A week or two passed and I awoke to the realization of the damage I was doing to my body, my marriage, my family, and my sanity. It would all soon be irreversible if I couldn’t allow myself to be vulnerable and honest. I truly believed my worth only came with enduring suffering and complete self-sufficiency. I was a masochist. How could I believe I would still have worth in a dilapidated and crippled state? My first act of contrition was asking my husband to bring my walker to me, as I was stranded in the middle of our kitchen. I felt small and weak, but also flooded immediately with the warm release of honest truth.
Like Aaron, I wasn’t going to become better alone. G-d tells Moses how to choose the people who will help Aaron be different. “You must speak to everyone who is wise of heart, in whom I have invested a spirit of wisdom, and they must make Aaron’s vestments.” Shemot 28:3 G-d doesn’t command Moses to find the most skilled, popular, or richest craftspeople. Her only requirement is innate wisdom of heart, to understand where Aaron is going, and why She has chosen him for this distinguished vestment. Anyone else would have mocked him, and he may have chosen not to comply.

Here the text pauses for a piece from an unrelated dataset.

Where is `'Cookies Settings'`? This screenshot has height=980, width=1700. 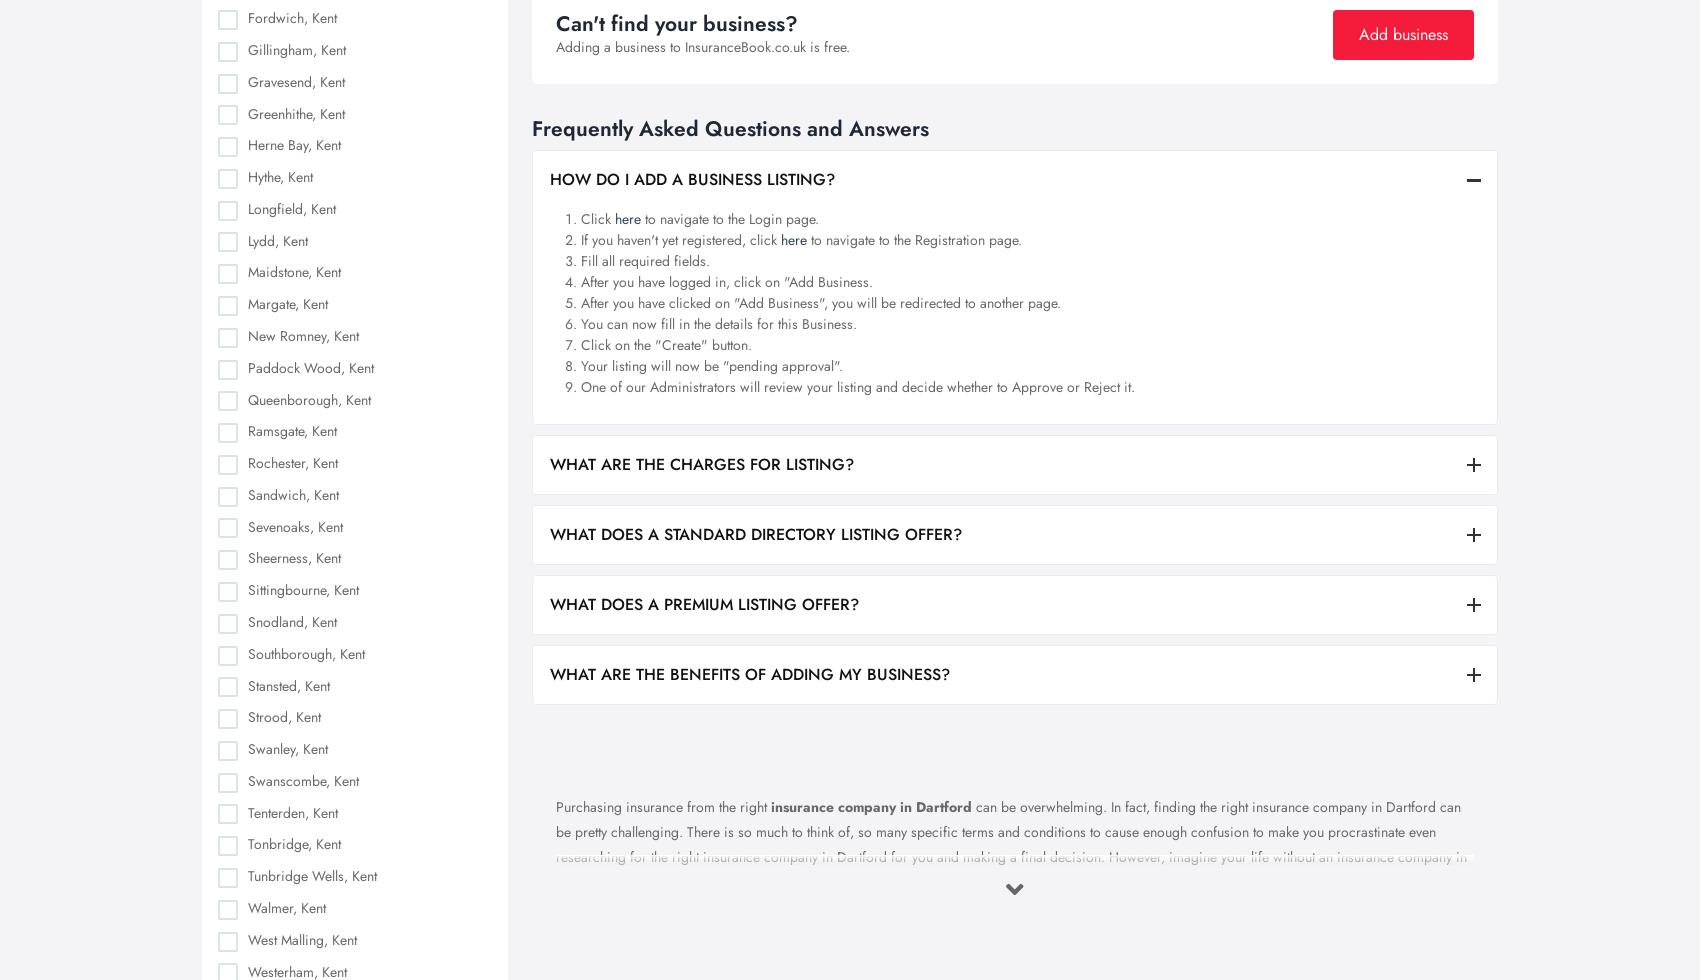 'Cookies Settings' is located at coordinates (1082, 753).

To become disabled, I had to allow myself to be consecrated by the people who were wisest of heart. I had to be honest, and stop indulging the vitriolic lies I was creating and perpetuating. I had to state what I needed, just as explicitly as G-d stated Her intricate instructions to Moses. I needed the same people Aaron needed. People who understood me, my vitality, and why it was crucial that I be this new iteration of myself. Each day, I had to wake up and choose to allow myself to be adorned, supported, and revered.
My husband and our mothers were patient with me. My best friend whispered the machinations of strength and courage that I needed to offset the vulnerability. I intentionally surrounded myself with people who knew me well enough to know that what I had to give the world was only going to be amplified by my new reality. I was no longer desperate to return to a past that was only ever an illusion, realizing the suffering I was so defined by was only ever a path to estrangement and isolation. By the end of my consecration, I felt like Aaron: undeniably and splendidly othered.
As humans we often find our identity and function shifting from setting to setting. We curate versions of ourselves that best fulfill the needs of those who need us, and neatly tuck away the aspects of ourselves that don’t serve us in those roles. But hiding can become a dangerous temptation into isolation and vanity when we believe our truth is an uncomfortable blight, and not an adornment. Disability comes with struggle, with exhaustion, with pain, and if offered the opportunity to rid myself of it, I would. But the truth of my disability, the vulnerability, the bravery, the realness of my need- those are my vestments of dignity and splendor, that once established - cannot be ignored. Like Aaron, I chose divine otherness.
Om Green believes that we are always in the making and never made. She is a Jewish creative from the Southeastern USA, who focuses her essays and poems on wanting as an act of rebellion. She is also disabled.